▸ Your instructions
Only the lines from the one containing "Looney Tunes (370, 511)" through the last line below should be written out, exactly and with both ends kept.

Dataset entries:

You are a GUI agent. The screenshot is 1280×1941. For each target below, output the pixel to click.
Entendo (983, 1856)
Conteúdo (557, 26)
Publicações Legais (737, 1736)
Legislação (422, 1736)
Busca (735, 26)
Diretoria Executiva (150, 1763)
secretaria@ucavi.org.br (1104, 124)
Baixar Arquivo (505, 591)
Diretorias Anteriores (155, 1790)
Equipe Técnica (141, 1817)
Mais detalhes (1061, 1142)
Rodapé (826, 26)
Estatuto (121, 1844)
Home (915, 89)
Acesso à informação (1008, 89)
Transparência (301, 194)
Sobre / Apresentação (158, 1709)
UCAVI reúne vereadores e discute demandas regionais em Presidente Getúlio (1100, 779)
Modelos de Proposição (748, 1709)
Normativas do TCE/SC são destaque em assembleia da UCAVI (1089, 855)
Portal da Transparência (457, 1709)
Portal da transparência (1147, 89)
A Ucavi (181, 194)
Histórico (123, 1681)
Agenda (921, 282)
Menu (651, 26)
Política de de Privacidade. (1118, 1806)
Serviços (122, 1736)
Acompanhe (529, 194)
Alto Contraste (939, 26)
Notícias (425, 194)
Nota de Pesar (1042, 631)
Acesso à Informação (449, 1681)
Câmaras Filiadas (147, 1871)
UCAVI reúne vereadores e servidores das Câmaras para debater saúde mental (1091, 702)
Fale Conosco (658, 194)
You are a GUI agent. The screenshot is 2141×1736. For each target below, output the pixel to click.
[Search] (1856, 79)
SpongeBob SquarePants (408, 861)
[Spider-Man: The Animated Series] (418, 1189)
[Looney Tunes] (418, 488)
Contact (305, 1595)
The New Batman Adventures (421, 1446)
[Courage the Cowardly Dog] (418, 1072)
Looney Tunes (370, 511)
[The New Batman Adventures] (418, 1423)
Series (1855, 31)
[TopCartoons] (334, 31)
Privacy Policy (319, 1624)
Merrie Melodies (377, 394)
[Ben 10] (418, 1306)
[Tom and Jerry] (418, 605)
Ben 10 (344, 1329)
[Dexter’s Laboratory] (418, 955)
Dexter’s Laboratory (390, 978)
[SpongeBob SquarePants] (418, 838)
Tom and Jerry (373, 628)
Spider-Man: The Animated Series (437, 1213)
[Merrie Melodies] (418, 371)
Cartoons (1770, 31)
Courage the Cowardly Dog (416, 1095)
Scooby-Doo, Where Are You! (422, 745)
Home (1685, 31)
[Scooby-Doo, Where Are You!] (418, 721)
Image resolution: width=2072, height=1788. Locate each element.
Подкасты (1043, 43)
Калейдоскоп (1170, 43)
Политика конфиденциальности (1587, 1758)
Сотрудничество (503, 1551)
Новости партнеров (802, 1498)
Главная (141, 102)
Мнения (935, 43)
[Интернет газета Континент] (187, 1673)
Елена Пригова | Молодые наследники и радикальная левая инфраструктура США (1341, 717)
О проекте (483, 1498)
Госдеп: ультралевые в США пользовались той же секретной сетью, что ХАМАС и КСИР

▸ Result of the task
Looney Tunes (370, 511)
[The New Batman Adventures] (418, 1423)
Series (1855, 31)
[TopCartoons] (334, 31)
Privacy Policy (319, 1624)
Merrie Melodies (377, 394)
[Ben 10] (418, 1306)
[Tom and Jerry] (418, 605)
Ben 10 (344, 1329)
[Dexter’s Laboratory] (418, 955)
Dexter’s Laboratory (390, 978)
[SpongeBob SquarePants] (418, 838)
Tom and Jerry (373, 628)
Spider-Man: The Animated Series (437, 1213)
[Merrie Melodies] (418, 371)
Cartoons (1770, 31)
Courage the Cowardly Dog (416, 1095)
Scooby-Doo, Where Are You! (422, 745)
Home (1685, 31)
[Scooby-Doo, Where Are You!] (418, 721)
Image resolution: width=2072, height=1788. Locate each element.
Подкасты (1043, 43)
Калейдоскоп (1170, 43)
Политика конфиденциальности (1587, 1758)
Сотрудничество (503, 1551)
Новости партнеров (802, 1498)
Главная (141, 102)
Мнения (935, 43)
[Интернет газета Континент] (187, 1673)
Елена Пригова | Молодые наследники и радикальная левая инфраструктура США (1341, 717)
О проекте (483, 1498)
Госдеп: ультралевые в США пользовались той же секретной сетью, что ХАМАС и КСИР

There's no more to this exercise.